**Aim of the task**
Set the pictures aside and transcribe exactly the lines from the one containing "At what coordinates" through the final line of the records.

(Exercise material begins)

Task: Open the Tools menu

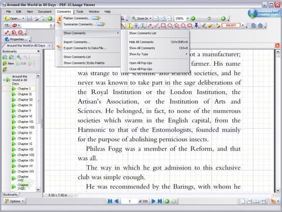Action: click(80, 12)
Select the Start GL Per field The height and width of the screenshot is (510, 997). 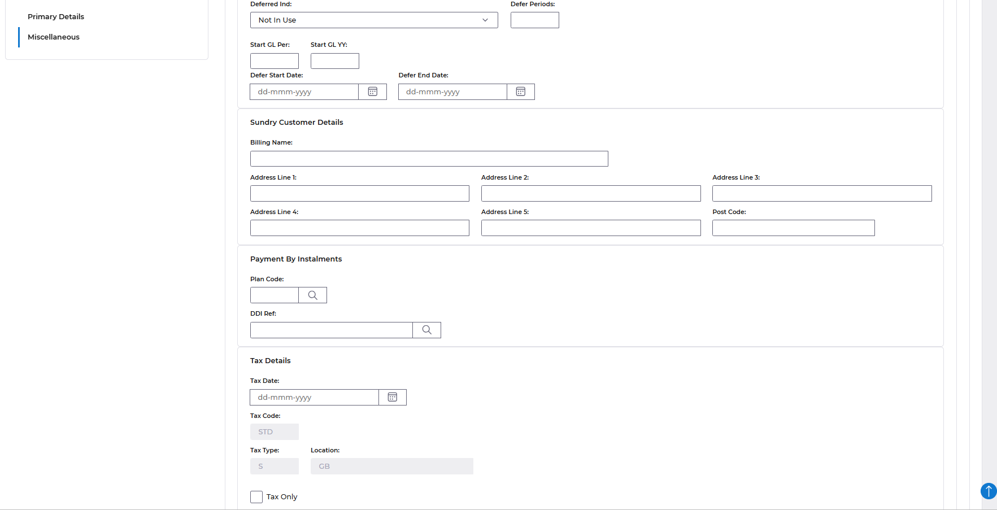click(x=274, y=61)
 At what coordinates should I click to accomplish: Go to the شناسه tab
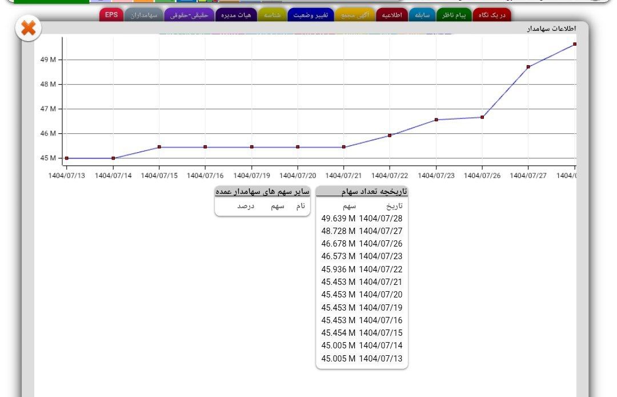point(273,15)
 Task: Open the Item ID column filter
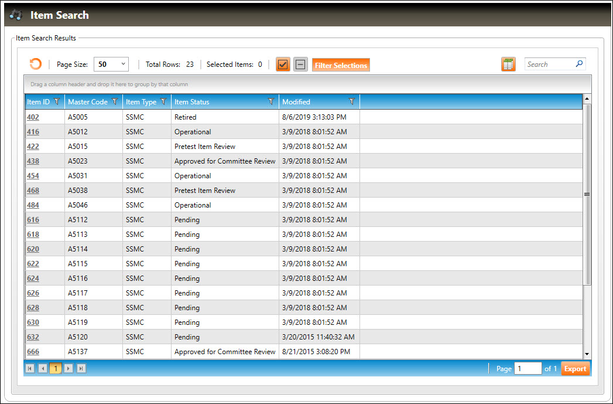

(Exercise material ends)

**Output**
 At what coordinates should I click to accomplish: Go to the شناسه tab
point(273,15)
 Task: Open the Item ID column filter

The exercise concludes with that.